川名部先生 まずは、 体重を意識して生活していただきたいです。 体重増加は血糖を上げる原因のひとつです。
体重が減れば、 血糖改善を見込めますので、 体重が増えないように意識することは大切です。
実は、毎日体重を測定するだけでも、 体重増加を防ぐ効果があるという報告もあります。
私の患者さんでも、 毎日体重を量るようにしただけで、 自然と意識が高まり、 体重が減ってきたと言う方もいます。
さらに、 余裕があれば通勤などで階段使うなど、 ちょっとした運動を取り入れたり、 夕食の炭水化物を少し減らしてみたりなど、 無理なく続けられそうなことから 始めてみてほしいですね。
最後に、Medical DOC読者への メッセージがあればお願いします。
川名部先生 糖尿病は、 たくさんの合併症があり、 全身に影響を及ぼす疾患で、 早期発見が合併症予防のカギとなります。

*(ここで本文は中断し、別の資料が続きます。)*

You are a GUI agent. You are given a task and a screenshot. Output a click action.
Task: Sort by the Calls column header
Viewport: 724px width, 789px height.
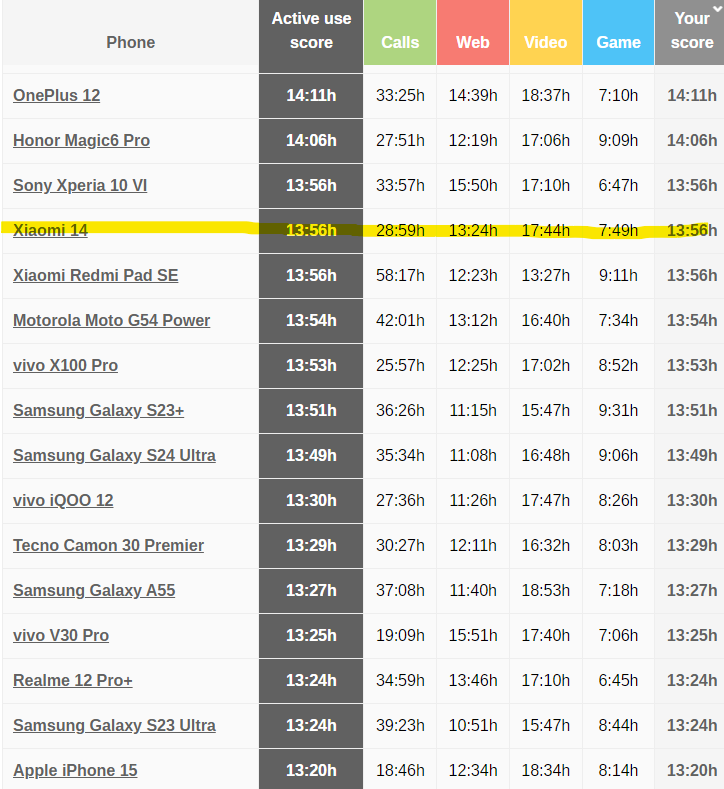pyautogui.click(x=400, y=42)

現時点で糖尿病と診断されていない方も、 健康診断の結果でHbA1cが5.7以上の人は 予備軍または初期の糖尿病の 可能性がありますので、 お近くの内科医、 できれば糖尿病専門医へ 相談されることをお勧めします。
もちろん、HbA1c6.5以上の方は 早急に受診してください。
もうひとつ、 例えば貧血の方や、 特定のお薬を摂取している方などは、 Hba1cの数値の信頼性が下がっている 可能性もあります。
Hba1cの値だけで一喜一憂せず、 値が正常範囲内でも、 気になることがあれば自己判断せずに 医療機関で検査してもらいましょう。
まとめ一時的な食事や運動の影響を受けず、 長期間の血糖を反映できる 優れた指標ではありますが、 貧血などがあると、 実際とは異なる数値が出てしまうことも あるそうです。
基準以上の方はもちろんのこと、 そうでない場合も、 気になる点がある方は、 お近くの糖尿病専門医に相談してみましょう。